Exercise data =>

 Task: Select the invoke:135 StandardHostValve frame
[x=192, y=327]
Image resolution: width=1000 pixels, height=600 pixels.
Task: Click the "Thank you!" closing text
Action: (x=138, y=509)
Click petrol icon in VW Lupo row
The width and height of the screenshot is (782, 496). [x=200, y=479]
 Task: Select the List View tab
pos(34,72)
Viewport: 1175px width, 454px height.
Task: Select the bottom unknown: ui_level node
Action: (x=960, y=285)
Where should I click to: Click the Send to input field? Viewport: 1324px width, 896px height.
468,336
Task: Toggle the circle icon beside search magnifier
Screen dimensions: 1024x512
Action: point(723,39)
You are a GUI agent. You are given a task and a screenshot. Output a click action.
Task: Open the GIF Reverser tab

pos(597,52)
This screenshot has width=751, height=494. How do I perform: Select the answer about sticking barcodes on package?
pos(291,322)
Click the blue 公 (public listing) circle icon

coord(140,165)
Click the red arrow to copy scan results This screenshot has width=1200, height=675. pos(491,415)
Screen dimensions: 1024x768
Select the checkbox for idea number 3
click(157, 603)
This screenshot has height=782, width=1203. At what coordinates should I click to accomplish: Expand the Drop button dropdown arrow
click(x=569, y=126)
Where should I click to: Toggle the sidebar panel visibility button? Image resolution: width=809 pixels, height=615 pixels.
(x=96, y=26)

What is required => The response must consist solely of the lines from the one with "This screenshot has height=782, width=1203." through the end of the listing above, copied exactly; please include the first and the last.

Result of this exercise =>
This screenshot has height=782, width=1203. At what coordinates should I click to accomplish: Expand the Drop button dropdown arrow
click(x=569, y=126)
Where should I click to: Toggle the sidebar panel visibility button? Image resolution: width=809 pixels, height=615 pixels.
(x=96, y=26)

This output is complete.